=== Begin Enclosure ===

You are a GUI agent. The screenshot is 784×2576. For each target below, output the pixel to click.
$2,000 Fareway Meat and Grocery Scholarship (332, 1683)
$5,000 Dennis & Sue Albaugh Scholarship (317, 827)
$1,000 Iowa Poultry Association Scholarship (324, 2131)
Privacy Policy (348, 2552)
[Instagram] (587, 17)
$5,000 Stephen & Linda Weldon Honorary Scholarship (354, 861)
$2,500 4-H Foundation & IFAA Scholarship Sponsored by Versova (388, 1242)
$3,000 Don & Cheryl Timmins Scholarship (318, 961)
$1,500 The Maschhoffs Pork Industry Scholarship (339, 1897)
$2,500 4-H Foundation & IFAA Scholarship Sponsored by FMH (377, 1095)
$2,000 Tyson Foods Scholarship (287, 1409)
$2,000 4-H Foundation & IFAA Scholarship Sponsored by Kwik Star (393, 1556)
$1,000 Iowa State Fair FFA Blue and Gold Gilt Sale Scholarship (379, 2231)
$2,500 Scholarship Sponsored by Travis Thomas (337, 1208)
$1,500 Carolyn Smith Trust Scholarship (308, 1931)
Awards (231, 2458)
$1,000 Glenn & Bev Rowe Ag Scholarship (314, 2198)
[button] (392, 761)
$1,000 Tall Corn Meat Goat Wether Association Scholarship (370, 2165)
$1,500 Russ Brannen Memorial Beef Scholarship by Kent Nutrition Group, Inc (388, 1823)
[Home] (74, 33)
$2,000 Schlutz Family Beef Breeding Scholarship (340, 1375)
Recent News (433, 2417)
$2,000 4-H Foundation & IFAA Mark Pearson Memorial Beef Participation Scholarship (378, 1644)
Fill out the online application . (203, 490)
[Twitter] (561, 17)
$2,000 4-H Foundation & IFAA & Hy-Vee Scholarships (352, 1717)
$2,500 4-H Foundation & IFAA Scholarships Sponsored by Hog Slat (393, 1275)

=== End Enclosure ===

Out of the material above, select every line that holds the string "Association".

$1,000 Iowa Poultry Association Scholarship (324, 2131)
$1,000 Tall Corn Meat Goat Wether Association Scholarship (370, 2165)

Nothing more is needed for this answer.